[[ Records for this task, beginning ]]

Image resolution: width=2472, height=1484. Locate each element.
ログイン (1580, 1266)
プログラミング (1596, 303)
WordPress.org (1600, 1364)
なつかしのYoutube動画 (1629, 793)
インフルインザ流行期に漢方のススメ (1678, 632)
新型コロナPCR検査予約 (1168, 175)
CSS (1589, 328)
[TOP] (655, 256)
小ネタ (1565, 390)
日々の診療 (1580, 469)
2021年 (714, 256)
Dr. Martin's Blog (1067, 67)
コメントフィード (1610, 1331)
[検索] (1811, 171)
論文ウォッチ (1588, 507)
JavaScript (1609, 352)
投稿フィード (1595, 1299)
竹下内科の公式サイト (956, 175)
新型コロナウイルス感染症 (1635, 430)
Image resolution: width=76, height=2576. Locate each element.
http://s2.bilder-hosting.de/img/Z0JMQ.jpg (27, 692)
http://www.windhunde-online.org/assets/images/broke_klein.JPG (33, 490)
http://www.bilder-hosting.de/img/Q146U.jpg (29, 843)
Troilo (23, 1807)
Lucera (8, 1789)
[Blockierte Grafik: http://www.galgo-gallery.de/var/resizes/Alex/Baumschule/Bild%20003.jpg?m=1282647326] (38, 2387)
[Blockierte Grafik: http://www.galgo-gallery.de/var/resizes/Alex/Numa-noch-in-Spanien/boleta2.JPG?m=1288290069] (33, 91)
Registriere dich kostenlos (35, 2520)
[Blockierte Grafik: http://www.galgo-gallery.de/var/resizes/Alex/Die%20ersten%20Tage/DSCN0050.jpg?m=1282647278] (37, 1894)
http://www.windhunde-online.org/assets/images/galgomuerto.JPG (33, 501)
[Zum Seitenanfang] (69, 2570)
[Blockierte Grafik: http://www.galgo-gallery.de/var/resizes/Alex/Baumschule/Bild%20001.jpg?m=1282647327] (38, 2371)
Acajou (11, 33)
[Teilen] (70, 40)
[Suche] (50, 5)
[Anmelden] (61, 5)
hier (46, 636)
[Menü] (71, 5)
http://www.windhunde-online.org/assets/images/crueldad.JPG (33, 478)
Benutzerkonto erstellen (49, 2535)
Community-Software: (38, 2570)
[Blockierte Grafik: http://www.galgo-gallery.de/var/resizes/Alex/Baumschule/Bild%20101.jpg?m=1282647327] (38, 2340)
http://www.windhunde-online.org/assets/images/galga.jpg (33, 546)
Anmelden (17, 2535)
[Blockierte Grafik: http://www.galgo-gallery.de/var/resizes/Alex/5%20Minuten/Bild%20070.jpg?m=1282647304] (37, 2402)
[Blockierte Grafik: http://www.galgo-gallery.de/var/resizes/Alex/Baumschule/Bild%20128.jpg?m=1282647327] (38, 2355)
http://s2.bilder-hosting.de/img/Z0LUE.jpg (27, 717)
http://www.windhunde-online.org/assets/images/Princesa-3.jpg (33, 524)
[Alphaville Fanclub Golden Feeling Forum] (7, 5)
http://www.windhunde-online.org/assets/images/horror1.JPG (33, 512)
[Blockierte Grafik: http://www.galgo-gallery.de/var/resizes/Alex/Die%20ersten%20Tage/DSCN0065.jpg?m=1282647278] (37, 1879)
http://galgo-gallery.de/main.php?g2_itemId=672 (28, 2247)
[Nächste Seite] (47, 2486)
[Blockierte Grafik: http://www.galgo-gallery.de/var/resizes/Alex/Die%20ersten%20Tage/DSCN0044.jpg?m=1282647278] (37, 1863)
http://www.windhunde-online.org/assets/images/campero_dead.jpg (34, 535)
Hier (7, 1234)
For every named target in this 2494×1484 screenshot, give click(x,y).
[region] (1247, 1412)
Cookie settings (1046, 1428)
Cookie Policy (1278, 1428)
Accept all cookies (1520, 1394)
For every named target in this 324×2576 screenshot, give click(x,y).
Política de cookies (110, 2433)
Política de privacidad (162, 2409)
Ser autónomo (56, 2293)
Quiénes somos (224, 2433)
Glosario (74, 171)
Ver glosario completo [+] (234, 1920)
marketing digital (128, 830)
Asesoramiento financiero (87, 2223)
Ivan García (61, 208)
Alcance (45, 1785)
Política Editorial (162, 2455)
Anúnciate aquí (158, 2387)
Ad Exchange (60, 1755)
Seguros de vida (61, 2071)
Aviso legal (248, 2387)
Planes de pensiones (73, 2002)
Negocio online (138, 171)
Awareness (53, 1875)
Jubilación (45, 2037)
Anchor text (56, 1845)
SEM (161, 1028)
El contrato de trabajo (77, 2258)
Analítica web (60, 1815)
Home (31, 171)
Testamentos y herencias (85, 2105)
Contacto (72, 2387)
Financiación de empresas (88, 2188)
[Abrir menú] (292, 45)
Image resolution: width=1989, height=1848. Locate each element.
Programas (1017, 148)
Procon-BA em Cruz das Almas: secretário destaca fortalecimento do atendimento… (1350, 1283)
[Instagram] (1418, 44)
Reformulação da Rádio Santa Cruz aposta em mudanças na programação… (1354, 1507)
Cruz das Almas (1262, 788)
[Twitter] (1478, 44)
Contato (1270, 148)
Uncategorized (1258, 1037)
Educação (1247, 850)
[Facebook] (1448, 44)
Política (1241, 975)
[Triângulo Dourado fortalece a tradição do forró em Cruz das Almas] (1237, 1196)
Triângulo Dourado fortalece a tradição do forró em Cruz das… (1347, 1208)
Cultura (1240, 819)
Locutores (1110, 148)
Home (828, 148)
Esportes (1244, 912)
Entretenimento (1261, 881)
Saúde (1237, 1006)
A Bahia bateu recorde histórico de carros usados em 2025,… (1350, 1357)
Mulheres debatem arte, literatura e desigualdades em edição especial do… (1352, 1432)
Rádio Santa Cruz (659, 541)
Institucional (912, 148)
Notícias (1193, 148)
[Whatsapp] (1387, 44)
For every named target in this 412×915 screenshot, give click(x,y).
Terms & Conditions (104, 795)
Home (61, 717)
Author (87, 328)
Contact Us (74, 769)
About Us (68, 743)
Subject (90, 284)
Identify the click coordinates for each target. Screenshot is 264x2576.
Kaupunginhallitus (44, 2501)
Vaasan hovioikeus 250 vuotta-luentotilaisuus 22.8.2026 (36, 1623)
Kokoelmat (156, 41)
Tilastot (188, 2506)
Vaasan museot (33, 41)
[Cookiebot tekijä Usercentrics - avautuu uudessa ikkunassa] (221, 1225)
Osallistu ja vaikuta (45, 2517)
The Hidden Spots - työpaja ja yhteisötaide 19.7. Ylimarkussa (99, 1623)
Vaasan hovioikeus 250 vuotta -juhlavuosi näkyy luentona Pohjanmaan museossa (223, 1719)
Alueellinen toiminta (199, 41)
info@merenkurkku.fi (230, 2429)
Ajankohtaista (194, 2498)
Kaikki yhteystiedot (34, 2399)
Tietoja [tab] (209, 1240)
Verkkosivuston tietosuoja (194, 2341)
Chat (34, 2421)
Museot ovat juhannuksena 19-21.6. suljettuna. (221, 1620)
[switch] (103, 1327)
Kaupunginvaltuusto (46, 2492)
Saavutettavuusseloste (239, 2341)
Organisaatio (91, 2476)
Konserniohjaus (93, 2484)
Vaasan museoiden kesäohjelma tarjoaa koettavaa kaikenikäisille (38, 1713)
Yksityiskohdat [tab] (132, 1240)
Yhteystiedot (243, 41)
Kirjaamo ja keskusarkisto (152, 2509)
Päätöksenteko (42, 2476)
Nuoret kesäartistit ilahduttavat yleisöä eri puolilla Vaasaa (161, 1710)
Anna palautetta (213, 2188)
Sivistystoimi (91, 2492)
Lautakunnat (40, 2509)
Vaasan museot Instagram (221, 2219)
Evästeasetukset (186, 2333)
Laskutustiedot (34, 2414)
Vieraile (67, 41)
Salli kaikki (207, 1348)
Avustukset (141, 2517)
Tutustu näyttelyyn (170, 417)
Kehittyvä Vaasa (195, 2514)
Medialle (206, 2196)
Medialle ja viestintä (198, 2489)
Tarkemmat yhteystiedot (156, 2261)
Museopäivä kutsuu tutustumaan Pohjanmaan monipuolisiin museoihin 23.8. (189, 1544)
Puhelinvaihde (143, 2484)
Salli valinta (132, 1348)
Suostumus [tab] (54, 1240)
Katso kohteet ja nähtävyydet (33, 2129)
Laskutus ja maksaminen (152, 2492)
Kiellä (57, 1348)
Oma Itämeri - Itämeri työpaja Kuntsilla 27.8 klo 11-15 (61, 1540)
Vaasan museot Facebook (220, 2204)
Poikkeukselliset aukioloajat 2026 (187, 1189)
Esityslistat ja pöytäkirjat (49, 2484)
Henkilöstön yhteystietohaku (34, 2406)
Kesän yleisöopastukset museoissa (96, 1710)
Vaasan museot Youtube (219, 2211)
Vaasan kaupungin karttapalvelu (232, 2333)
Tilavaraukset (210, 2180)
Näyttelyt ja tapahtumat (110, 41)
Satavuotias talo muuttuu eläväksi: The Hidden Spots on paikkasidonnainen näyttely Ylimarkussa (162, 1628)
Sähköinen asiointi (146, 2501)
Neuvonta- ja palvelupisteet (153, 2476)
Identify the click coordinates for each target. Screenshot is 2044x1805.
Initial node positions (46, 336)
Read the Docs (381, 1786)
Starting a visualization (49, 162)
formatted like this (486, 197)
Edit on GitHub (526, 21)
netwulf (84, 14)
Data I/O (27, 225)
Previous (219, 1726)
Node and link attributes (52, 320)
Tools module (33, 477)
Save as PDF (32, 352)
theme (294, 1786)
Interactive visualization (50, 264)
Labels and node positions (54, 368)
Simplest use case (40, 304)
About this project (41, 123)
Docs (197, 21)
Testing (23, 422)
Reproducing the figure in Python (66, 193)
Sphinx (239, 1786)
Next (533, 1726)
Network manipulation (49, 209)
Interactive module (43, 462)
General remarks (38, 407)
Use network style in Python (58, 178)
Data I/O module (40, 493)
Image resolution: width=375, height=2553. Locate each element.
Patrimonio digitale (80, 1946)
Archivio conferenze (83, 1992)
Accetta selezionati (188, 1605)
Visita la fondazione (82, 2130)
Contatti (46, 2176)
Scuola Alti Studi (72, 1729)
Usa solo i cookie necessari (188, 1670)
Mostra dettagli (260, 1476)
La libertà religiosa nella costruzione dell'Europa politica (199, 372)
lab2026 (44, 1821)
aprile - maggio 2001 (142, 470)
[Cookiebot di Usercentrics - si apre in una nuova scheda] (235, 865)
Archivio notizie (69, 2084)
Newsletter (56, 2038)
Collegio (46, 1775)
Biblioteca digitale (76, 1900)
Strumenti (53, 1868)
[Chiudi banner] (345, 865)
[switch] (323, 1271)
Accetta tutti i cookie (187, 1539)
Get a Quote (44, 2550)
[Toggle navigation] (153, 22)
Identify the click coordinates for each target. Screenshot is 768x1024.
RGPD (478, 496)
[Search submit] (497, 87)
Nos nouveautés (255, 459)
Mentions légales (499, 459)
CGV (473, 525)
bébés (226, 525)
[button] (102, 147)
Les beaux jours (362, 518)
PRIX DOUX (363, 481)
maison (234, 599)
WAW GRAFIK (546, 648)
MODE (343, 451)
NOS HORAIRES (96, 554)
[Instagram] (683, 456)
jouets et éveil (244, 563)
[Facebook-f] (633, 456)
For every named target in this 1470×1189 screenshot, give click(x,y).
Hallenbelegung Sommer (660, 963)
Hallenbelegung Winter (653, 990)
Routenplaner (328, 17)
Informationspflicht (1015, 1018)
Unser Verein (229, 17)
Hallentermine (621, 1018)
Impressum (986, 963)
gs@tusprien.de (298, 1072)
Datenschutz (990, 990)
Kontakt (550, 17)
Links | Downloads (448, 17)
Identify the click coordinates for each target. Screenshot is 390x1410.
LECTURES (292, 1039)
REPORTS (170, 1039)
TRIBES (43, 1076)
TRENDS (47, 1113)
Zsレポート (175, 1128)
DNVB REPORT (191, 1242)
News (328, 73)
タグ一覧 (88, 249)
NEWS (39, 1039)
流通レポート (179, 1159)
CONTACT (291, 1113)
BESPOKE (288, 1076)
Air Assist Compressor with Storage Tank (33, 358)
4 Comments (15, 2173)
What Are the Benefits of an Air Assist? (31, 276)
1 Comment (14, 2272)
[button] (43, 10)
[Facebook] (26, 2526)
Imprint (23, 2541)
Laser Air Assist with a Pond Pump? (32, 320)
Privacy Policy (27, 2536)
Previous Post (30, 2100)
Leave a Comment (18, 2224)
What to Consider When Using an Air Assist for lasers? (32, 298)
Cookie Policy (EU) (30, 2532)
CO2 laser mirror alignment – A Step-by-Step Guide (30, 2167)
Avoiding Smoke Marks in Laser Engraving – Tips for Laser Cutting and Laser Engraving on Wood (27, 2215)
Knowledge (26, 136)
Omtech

[[ Records for this task, end ]]

◆ **What to do**:
Out of the preceding entries, pull each line that contains the word "height".

◆ **Reply**:
Image resolution: width=2472, height=1484. Locate each element.
Image resolution: width=76, height=2576. Locate each element.
Image resolution: width=1989, height=1848. Locate each element.
Image resolution: width=375, height=2553. Locate each element.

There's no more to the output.